Your other church Sundays would be spent as one of the visitors, usually at neighbors’ homes no more than a short walk or buggy ride away.
In nearly all instances, the Amish hold church in their homes, in large rooms or basements, or in a separate building on the property, such as in a workshop which has been cleared of tools and equipment.
Preparation for church services usually starts at least a week in advance, because the Amish want their homes in peak shape. Windows, walls and furniture get scrubbed. Pies and bread are baked a couple of days ahead of time, with women sometimes recruiting help from their Amish neighbors or family members.
While mothers and daughters focus on getting the house in order, boys and fathers do outside work such as cleaning out barns and picking up in the yard.
The hosting family also prepares by baking 15 loaves of bread, 60 moon-pie cookies and several pies. Before the services, living room furniture is pushed aside for long wooden benches that get transported from home to home.
Girls often wash and braid their hair on Saturdays evenings. On church days, females wear white capes over their dresses while males wear clothes set aside for Sundays: white shirts, dark-colored vest, pants and jacket. Married women wear white caps while girls and unmarried women wear black caps.
Other things we might add about how the Amish hold church:
- With roughly 26 church Sundays in a year, and Amish church districts typically 25-35 households in size, most families would expect to have church about once per year, or a little less.
- However, in some cases families will hold church more than once in a calendar year. This occurs in the case of small church districts–particularly in a fledgling settlement. For instance, if you are in a new community of just 3 or 5 households, you’ll be holding church a lot more often than in a mature settlement. Of course, you’ll have fewer visitors to prepare for.

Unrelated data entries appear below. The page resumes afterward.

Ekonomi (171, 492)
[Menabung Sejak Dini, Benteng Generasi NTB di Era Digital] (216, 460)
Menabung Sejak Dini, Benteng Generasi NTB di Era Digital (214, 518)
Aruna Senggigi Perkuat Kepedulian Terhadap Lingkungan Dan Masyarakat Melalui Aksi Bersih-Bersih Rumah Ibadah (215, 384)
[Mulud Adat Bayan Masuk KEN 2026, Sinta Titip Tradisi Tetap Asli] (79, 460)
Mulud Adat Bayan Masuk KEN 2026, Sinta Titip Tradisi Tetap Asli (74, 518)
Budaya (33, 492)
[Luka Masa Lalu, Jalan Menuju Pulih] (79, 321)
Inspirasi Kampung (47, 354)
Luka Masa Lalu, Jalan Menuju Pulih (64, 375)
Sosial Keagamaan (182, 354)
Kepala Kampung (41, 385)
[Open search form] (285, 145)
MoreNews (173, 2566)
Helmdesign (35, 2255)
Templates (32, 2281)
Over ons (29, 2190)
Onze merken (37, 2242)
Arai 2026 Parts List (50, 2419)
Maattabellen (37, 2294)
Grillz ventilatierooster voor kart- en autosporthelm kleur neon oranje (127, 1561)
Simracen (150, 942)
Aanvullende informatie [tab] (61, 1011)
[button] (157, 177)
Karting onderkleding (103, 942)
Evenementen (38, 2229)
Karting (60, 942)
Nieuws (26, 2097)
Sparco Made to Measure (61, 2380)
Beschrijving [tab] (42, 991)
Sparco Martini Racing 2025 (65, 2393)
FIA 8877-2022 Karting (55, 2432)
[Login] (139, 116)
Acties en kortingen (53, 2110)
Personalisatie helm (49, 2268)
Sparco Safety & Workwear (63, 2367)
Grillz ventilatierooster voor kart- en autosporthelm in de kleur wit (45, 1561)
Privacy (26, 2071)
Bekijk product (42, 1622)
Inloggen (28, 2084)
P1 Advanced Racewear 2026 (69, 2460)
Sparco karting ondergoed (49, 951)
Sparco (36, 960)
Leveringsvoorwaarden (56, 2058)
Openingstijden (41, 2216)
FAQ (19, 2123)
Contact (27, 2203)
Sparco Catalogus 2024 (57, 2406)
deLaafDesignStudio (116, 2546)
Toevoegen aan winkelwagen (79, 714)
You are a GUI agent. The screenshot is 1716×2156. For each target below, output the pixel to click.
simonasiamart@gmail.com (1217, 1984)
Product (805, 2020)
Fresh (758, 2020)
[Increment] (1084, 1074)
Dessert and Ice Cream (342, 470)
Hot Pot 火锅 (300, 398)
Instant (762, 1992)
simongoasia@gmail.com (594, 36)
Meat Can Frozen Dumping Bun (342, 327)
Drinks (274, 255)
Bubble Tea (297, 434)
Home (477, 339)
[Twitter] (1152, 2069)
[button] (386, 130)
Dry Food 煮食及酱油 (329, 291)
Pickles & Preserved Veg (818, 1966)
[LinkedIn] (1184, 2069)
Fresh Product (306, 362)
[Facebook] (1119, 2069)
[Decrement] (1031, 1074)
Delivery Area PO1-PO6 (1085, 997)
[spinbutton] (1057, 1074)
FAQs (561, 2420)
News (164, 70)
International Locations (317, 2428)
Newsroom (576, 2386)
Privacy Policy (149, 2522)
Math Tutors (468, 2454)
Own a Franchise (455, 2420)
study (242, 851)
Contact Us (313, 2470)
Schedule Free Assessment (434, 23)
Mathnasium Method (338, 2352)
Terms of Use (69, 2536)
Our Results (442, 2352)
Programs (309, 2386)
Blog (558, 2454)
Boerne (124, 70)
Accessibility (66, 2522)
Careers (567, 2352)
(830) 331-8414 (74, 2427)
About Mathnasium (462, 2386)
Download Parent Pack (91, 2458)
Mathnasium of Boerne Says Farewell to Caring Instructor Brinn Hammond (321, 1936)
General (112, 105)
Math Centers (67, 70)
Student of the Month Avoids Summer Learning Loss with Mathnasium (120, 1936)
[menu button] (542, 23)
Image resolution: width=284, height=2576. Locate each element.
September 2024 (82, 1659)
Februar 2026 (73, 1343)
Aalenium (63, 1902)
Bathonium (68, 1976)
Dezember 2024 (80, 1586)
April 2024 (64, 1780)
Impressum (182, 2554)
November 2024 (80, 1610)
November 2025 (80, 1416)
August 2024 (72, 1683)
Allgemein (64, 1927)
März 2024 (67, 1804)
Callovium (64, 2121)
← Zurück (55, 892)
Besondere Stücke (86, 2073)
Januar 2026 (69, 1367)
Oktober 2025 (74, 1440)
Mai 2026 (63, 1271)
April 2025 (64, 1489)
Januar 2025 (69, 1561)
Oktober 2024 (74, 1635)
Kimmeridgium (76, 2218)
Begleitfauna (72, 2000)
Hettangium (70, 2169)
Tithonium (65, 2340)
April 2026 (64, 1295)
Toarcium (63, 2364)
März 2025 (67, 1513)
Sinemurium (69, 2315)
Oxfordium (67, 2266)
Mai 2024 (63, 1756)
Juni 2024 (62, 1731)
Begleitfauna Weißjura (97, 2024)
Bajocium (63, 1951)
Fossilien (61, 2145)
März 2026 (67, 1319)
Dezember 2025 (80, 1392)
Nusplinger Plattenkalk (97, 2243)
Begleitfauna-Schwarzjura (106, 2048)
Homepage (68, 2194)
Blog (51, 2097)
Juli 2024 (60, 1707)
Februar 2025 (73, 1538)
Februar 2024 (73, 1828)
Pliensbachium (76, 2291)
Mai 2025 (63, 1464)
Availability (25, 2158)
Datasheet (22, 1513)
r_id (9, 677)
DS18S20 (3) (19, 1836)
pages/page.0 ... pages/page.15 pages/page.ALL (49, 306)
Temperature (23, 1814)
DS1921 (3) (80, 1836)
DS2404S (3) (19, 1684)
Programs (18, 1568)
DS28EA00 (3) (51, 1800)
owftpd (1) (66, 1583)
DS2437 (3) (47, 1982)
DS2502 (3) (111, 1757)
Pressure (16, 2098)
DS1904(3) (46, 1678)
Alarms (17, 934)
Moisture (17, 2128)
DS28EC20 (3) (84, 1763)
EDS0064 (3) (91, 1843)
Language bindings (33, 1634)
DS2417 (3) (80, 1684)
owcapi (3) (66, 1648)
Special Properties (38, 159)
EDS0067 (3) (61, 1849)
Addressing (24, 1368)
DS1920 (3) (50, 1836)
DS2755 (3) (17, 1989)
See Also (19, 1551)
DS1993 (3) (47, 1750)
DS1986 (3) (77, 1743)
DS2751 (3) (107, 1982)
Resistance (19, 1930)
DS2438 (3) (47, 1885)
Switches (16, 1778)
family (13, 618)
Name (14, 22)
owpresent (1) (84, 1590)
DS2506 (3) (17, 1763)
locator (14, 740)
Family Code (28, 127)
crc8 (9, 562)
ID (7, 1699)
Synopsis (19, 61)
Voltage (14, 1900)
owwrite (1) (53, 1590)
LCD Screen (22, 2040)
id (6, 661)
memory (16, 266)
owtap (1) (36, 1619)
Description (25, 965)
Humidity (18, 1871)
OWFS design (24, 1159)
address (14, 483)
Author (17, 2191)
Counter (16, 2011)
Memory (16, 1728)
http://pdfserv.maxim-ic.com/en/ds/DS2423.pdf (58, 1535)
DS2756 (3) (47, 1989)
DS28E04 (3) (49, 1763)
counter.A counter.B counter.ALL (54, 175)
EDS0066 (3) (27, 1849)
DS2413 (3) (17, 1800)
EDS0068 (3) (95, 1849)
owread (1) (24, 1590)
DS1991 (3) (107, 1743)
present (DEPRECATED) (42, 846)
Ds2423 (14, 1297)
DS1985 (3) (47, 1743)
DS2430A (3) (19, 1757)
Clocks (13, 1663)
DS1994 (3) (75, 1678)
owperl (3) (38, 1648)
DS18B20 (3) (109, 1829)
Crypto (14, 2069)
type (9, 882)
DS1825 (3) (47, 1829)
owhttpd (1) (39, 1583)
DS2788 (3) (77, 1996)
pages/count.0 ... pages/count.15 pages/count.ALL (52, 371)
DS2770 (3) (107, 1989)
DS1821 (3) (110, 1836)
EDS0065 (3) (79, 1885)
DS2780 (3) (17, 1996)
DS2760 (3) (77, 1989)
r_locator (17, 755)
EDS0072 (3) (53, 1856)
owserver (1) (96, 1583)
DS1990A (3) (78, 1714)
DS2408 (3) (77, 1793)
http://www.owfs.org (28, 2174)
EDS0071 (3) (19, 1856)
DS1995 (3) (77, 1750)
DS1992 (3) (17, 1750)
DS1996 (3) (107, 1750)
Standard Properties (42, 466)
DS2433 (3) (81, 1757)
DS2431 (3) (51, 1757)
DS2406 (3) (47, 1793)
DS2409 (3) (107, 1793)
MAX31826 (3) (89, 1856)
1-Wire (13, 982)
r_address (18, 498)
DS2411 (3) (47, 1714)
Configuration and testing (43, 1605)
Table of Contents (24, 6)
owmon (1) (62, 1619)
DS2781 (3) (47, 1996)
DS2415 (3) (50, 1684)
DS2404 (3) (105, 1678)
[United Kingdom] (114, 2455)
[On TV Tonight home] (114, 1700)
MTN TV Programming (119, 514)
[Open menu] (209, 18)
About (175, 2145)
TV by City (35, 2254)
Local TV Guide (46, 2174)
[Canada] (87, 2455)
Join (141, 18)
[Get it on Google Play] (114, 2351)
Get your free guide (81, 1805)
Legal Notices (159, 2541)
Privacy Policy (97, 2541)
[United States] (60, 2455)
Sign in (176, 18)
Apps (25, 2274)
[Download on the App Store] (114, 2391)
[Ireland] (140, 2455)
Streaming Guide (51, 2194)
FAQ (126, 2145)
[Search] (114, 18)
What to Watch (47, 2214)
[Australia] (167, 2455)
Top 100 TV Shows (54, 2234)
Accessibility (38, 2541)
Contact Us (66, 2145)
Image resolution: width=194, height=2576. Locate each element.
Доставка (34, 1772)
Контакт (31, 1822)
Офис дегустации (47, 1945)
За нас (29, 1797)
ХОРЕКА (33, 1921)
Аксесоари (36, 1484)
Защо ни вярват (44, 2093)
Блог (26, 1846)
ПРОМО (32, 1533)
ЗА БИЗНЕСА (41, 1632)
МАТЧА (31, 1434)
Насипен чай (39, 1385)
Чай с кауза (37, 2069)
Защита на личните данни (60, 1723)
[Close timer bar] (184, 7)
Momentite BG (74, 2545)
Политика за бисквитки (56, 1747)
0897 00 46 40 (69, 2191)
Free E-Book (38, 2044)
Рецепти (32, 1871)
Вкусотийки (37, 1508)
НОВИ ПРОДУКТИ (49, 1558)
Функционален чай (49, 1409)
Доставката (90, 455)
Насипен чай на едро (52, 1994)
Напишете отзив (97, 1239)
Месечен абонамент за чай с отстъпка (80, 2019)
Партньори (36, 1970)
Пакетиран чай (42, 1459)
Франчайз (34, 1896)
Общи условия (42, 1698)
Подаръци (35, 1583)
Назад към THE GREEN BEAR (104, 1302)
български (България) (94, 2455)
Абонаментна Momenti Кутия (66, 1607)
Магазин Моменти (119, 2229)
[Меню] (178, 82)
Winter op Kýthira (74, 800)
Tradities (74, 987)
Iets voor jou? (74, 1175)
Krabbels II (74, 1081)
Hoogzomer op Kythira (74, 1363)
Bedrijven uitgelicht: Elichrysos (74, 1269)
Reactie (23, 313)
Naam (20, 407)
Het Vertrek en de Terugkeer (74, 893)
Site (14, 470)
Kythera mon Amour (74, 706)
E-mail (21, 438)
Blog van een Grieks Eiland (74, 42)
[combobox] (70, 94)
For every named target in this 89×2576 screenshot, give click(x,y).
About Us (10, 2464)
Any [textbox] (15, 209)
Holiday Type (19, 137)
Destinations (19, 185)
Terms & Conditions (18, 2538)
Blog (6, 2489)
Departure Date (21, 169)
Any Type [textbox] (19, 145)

- Additionally, single people might not be expected to hold church, or those with small spaces as in the case of rentors, or old folks.
- As noted above, getting a home in tip-top shape is important. Besides the natural desire to make one’s home presentable for guests, those who study the Amish have described a regulatory function: “As the Gmay is welcomed into each family’s home, the congregation has an annual opportunity to appraise a family’s compliance with Ordnung expectations for home furnishings and appliances. Thus, each household is, in a real sense, open for inspection once a year.
- This does not account for other large hosting occasions, such as weddings, funerals, or youth singings.
Bringing church into the home, rather than going to a separate ceremonial building, is a fundamentally different experience than what most of us are accustomed to.
It’s an arrangement with both practical, and spiritual, implications. Meeting in a home reinforces the fact that Amish religion is embedded in the material texture of daily life.